Mr Khachab is a third country national residing in Spain who holds a long-term residence permit in Spain. He applies for a temporary residence permit for his spouse (also third country national) on grounds of family reunification. The Spanish authorities refused the application because he has not provide sufficient proof that he has resources to maintain his family once reunited. The assessment of the Spanish authorities was based on the likelihood of the ... resources in question being retained in year following the date of submission of the application, taking into account the pattern of [his income] in the six months preceding that date. Mr Khachab appealed such decision. In the framework of appeal proceedings, the High Court of Justice decides to refer the case to the CJEU.
The legal questions arising from the present case are the following:
The CJEU found that, in principle, under Family Reunification Directive Member States are allowed to carry out a prospective assessment of the sponsor resources. According to the CJEU, it is evident from the words “stable” and “regular” that the financial resources of the sponsor must have certain degree of permanence and continuity.

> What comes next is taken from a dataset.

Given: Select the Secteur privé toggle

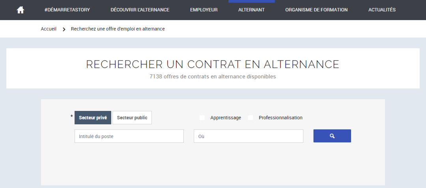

This interpretation is “not contradicted by the fact, raised by the referring court, that Article 7(1) of Family Reunification Directive uses the present tense when it states that the Member State concerned may require the person who has submitted the application for family reunification to provide evidence that the sponsor ‘has’ the elements listed in subparagraphs (a) to (c) of that provision. The sponsor must indeed prove that he has all of those elements, including ‘resources which are sufficient’, at the time when his application for family reunification is being examined, which justifies the use of the present tense. However, since it is apparent from the wording of Article 7(1)(c) of that directive that the sponsor’s resources must be not only ‘sufficient’ but also ‘stable and regular’, such requirements imply a prospective assessment of those resources by the competent national authority.”
Furthermore, the CJEU considered proportionate and reasonable the assessment of the resources carried out by the national authorities, who conducted the prospective assessment on the basis of the resources being retained in year following the date of submission of the application, taking into account the pattern of [his income] in the six months preceding that date.